Job Description
Team Introduction:
The Risk Control R&D Team is dedicated to addressing various challenges posed by malicious activities across products. Their work spans multiple domains of risk governance such as content, transactions, traffic, and accounts. By leveraging technologies such as machine learning, multimodal models, and large models, the team strives to understand user behaviors and content, thereby identifying potential risks and issues. By continuously deepening their understanding of business and user behaviors, the team drives innovation in models and algorithms with an aim to build an industry-leading risk control algorithm system.
We are looking for talented individuals to join our team in 2027. As a graduate, you will get opportunities to pursue bold ideas, tackle complex challenges, and unlock limitless growth. Launch your career where inspiration is infinite at our Company.
Successful candidates must be able to commit to an onboarding date by end of year 2027. Please state your availability and graduation date clearly in your resume.
Topic Content: Current leading large models struggle with understanding highly adversarial risky content and identifying AI-generated content (AIGC).

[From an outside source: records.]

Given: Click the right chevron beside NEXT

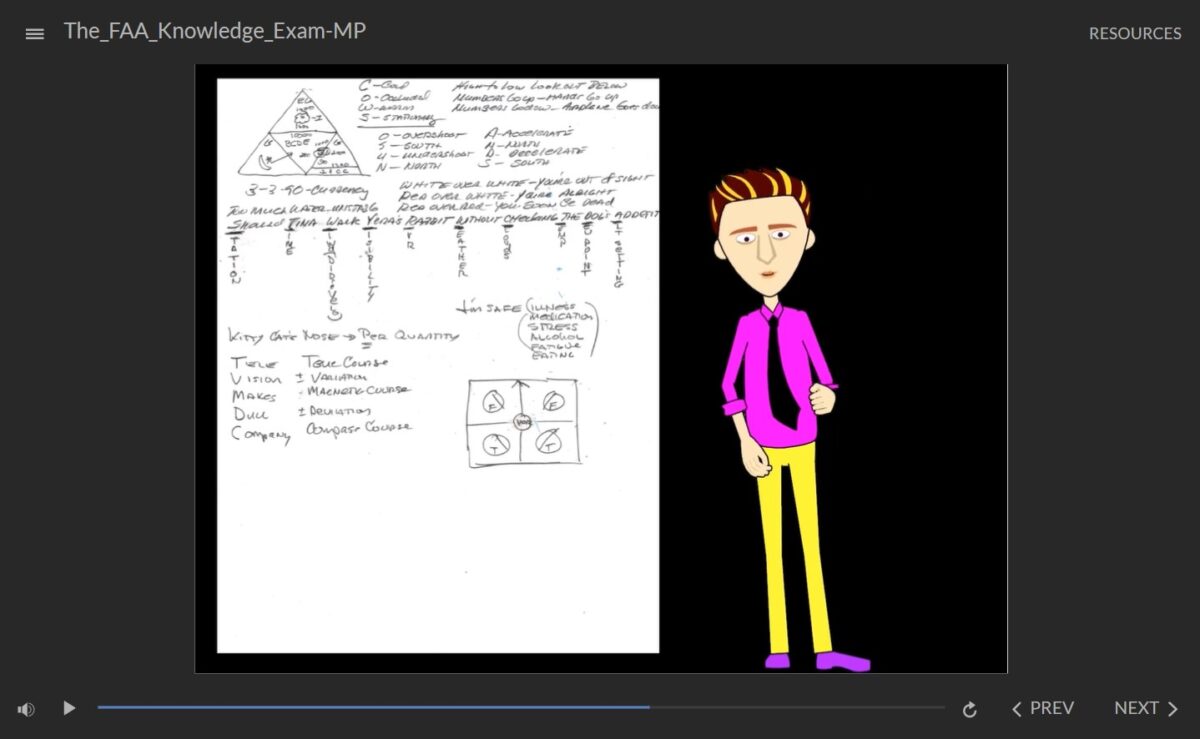Looking at the screenshot, I should (x=1172, y=709).
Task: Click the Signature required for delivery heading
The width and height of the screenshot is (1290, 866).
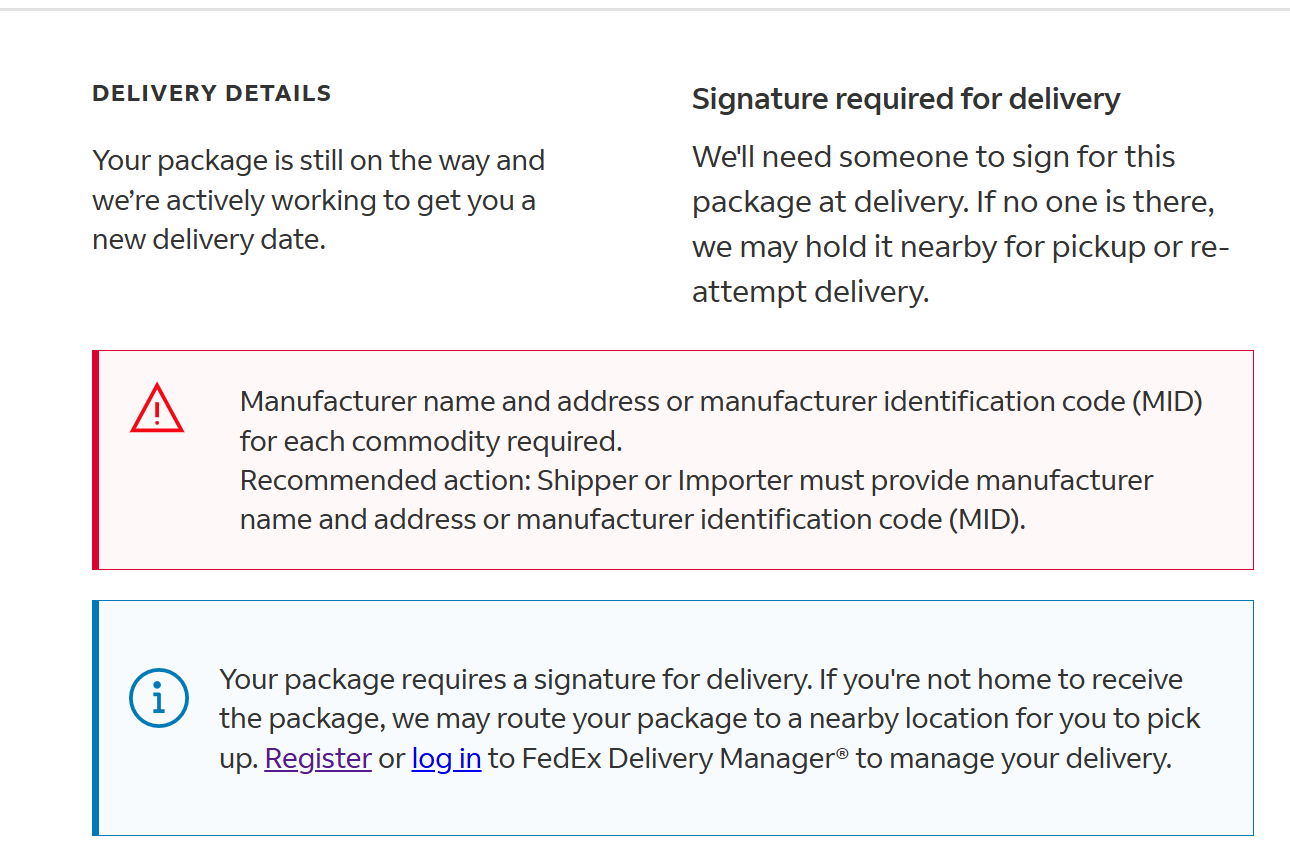Action: (906, 99)
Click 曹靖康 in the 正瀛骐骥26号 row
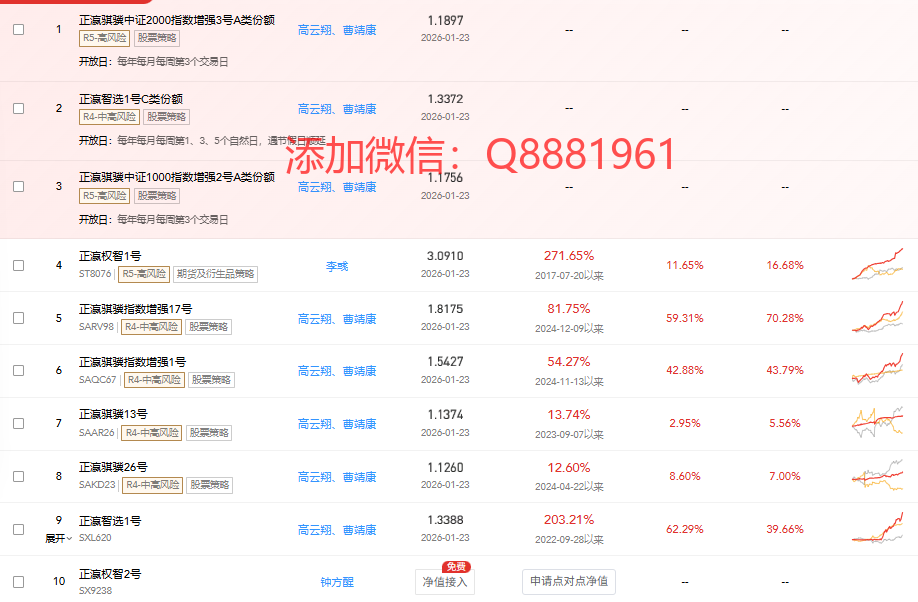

At the same time, underground activities online change quickly and need fast responses. To meet this challenge, risk control needs to develop agent-based autonomous systems that can fight threats more effectively and reduce operational costs. Risk control also faces challenges due to the large amount of data and complex rules involved. It needs better ways to extract cross-modal long-context information and follow complex compliance instructions. This topic aims to improve risk control intelligence across all scenarios by optimizing large models from end to end, building smart agent systems, and creating new paradigms.
Topic Challenges:
1. Insufficient understanding of underground industry variants, AIGC, and other adversarial content by general large models
2. Challenges in long-context comprehension, information extraction, and instruction adherence.
3. Integrating fragmented risk control knowledge into agent-usable skills
Topic Value:
1. Develop agent-based approaches that can adapt and fight new risks on their own, cutting operational costs.
2. Improve recall of long-tail and adversarial samples to reduce leakage.